* BEGIN *
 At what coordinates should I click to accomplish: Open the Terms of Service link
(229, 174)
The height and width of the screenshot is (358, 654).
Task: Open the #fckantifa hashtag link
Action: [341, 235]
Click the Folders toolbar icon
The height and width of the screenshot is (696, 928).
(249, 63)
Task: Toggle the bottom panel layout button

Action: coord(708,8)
* END *
* BEGIN *
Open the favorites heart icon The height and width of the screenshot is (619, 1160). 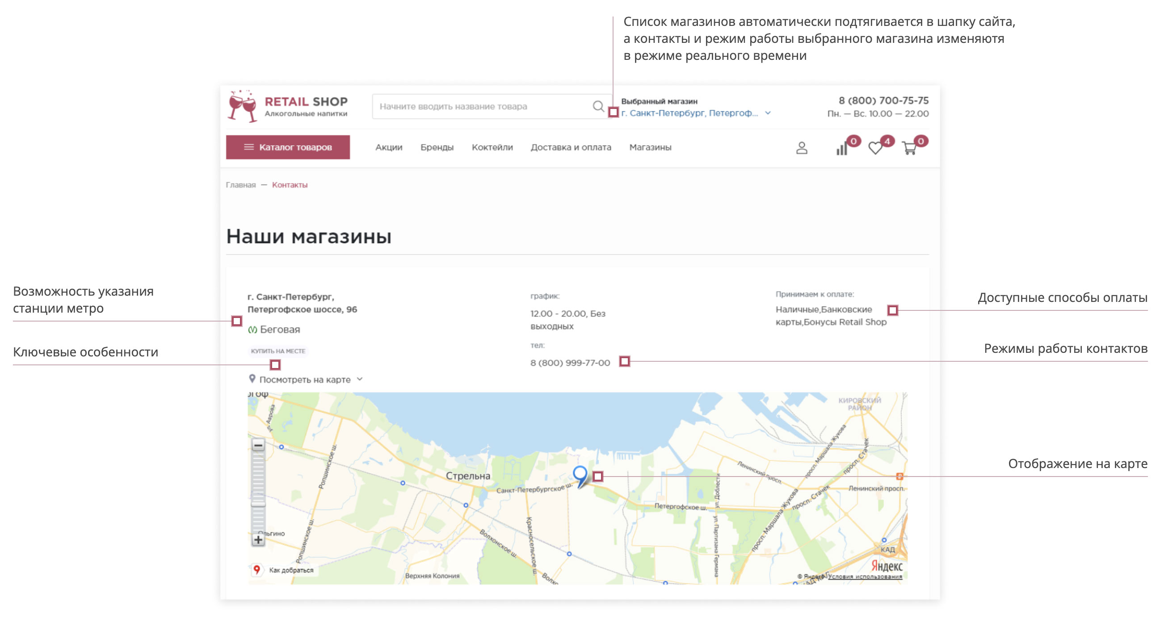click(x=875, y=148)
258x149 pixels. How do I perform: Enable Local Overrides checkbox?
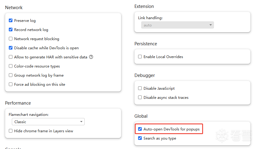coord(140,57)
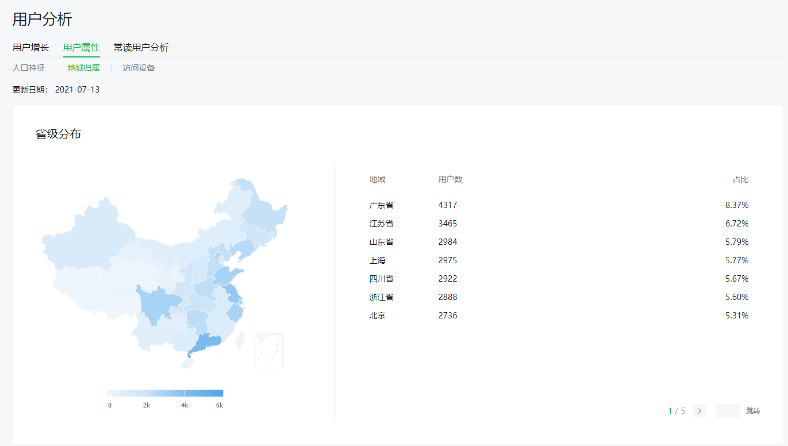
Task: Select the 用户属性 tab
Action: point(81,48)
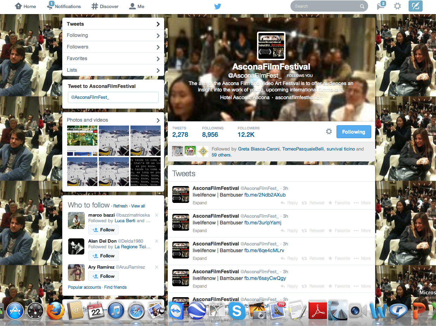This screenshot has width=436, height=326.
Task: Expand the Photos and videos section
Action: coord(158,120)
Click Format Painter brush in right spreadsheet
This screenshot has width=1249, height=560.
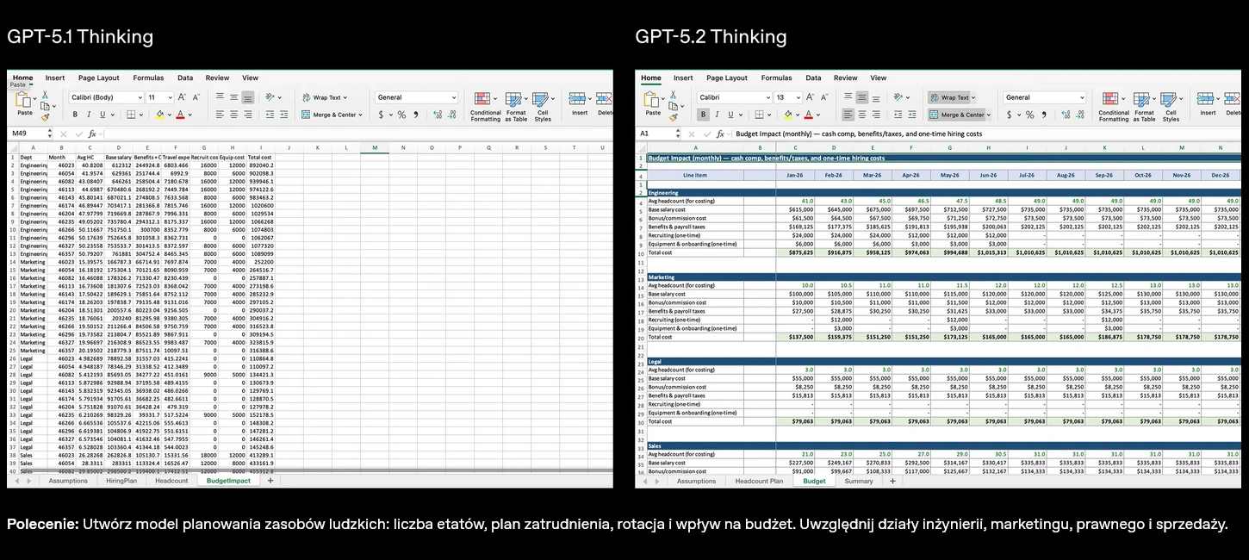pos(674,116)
* END *
» INSTRUCTIONS FOR THE TASK
Revise the material from the line with "258x149 pixels. How" up to and including the line with "pos(674,116)", changing "spreadsheet" to "worksheet" and keeping everything else the same. Leave the pictures out of your answer.

» CORRECT RESULT
258x149 pixels. How do I perform: Enable Local Overrides checkbox?
coord(140,57)
Task: Select the 用户属性 tab
Action: point(81,48)
This screenshot has width=436, height=326.
Task: Expand the Photos and videos section
Action: coord(158,120)
Click Format Painter brush in right worksheet
This screenshot has width=1249, height=560.
pos(674,116)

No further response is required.